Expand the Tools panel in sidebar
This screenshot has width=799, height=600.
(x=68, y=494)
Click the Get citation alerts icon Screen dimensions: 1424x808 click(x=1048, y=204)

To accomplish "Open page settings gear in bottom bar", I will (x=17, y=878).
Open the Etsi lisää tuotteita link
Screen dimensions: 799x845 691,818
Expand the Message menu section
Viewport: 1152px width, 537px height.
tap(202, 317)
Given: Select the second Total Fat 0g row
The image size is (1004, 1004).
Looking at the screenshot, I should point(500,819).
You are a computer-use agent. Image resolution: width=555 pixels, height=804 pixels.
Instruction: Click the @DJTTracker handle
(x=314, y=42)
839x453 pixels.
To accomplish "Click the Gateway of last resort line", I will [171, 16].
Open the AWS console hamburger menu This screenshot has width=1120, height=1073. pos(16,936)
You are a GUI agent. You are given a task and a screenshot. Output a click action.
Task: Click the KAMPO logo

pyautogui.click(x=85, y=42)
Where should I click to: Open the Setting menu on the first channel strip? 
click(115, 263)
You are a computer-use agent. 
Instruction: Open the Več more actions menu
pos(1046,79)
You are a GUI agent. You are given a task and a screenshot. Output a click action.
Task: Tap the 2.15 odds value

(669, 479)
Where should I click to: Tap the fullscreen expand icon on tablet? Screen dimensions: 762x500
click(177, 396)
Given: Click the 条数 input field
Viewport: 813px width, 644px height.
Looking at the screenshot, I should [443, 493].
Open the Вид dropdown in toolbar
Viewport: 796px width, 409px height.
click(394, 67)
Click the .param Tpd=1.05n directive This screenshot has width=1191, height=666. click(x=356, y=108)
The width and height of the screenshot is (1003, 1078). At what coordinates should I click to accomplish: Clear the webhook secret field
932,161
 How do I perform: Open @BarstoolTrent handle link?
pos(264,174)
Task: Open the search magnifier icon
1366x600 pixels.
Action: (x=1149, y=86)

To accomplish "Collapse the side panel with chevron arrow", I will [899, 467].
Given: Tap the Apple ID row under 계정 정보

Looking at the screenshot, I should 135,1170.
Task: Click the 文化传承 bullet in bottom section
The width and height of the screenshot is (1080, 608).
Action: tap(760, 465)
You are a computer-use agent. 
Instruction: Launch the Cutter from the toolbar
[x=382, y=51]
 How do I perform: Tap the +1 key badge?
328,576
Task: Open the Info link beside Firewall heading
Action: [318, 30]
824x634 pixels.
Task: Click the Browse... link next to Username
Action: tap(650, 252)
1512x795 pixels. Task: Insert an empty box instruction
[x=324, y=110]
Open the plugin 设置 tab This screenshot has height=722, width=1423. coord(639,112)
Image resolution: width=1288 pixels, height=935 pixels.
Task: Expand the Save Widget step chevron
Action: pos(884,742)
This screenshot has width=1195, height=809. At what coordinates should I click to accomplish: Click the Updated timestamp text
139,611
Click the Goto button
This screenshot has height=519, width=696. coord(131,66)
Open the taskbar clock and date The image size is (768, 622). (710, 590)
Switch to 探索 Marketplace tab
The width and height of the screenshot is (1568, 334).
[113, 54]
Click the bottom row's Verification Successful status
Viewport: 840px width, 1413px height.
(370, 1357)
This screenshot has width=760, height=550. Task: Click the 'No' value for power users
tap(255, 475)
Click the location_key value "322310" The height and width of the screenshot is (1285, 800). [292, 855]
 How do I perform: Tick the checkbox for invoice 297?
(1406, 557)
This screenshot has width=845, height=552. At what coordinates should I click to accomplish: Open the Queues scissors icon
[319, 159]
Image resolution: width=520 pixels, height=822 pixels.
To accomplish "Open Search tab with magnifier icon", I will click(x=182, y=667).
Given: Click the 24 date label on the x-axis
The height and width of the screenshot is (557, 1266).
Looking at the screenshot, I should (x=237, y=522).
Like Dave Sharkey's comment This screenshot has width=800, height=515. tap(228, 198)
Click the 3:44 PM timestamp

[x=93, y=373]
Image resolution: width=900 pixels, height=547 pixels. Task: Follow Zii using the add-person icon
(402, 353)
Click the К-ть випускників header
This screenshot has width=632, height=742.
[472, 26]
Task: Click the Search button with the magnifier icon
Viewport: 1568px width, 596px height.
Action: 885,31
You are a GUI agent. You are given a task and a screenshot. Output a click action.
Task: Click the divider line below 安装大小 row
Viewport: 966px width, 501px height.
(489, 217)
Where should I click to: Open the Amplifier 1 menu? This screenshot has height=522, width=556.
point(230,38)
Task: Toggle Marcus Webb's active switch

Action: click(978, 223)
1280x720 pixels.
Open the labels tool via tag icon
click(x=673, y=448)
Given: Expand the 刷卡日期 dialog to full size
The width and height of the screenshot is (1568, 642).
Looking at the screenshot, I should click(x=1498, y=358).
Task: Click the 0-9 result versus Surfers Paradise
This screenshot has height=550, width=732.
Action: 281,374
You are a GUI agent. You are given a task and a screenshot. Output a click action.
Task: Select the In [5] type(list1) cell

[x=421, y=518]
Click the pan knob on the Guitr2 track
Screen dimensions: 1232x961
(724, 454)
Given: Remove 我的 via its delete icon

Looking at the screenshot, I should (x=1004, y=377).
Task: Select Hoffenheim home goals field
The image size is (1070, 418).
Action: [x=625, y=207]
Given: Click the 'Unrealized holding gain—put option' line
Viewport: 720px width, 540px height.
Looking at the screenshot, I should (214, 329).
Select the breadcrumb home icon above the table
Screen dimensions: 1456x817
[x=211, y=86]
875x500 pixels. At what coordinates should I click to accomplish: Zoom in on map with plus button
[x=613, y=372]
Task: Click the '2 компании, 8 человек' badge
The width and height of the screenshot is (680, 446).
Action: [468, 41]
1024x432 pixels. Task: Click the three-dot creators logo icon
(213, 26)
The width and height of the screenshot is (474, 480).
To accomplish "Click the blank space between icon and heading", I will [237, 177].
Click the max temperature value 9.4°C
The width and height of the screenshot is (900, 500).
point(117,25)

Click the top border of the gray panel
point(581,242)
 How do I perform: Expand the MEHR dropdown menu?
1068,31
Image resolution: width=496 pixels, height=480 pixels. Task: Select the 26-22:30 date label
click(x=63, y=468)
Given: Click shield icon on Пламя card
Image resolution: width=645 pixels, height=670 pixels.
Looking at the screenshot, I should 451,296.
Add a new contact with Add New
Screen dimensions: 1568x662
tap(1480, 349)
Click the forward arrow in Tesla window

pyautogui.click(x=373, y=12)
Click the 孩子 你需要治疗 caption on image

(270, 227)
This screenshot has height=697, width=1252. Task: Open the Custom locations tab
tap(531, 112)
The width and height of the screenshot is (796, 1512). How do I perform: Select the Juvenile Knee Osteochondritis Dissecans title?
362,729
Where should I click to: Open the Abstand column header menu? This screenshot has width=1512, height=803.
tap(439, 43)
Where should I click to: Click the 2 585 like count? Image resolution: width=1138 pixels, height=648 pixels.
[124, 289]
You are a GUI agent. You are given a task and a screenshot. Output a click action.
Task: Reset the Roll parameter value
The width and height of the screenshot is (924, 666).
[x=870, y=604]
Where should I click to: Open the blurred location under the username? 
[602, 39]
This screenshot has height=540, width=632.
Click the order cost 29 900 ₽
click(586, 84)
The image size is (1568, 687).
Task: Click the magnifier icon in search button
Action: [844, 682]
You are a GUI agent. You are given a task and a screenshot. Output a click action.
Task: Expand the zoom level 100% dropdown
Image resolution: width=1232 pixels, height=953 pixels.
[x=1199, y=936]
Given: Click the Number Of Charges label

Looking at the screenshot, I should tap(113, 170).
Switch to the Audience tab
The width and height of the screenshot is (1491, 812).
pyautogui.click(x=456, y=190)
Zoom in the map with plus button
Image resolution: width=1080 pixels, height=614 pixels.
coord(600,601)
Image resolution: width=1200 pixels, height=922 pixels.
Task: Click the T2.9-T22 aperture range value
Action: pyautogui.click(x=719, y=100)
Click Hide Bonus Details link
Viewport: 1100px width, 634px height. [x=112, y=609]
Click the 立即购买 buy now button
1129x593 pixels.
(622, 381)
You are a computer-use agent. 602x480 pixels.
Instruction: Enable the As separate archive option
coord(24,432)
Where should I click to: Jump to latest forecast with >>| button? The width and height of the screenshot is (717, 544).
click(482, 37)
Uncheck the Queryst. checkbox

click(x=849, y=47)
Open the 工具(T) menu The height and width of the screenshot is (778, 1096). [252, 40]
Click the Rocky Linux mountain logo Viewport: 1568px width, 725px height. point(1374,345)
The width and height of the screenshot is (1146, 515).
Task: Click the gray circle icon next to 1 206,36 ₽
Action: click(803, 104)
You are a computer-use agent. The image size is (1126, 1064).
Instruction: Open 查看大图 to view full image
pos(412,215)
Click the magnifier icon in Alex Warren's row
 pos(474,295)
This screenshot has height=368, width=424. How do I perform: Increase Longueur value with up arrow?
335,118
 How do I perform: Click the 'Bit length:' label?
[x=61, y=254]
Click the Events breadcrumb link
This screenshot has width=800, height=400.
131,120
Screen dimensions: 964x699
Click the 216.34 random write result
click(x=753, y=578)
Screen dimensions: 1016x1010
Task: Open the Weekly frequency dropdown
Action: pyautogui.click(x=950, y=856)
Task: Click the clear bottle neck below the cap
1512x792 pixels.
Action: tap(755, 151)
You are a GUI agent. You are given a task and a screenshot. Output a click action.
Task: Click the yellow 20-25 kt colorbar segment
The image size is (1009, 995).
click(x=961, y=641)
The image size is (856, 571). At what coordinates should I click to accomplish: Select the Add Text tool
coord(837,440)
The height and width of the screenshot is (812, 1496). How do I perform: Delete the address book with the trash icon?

REQUIRED WORK >>
Apply a filter to the listing above so that only lines with "computer" are kept, and copy those lines.

RESULT OF THIS EXERCISE >>
You are a computer-use agent. Image resolution: width=555 pixels, height=804 pixels.
You are a computer-use agent. 
You are a computer-use agent. 
You are a computer-use agent. 602x480 pixels.
You are a computer-use agent. The image size is (1126, 1064).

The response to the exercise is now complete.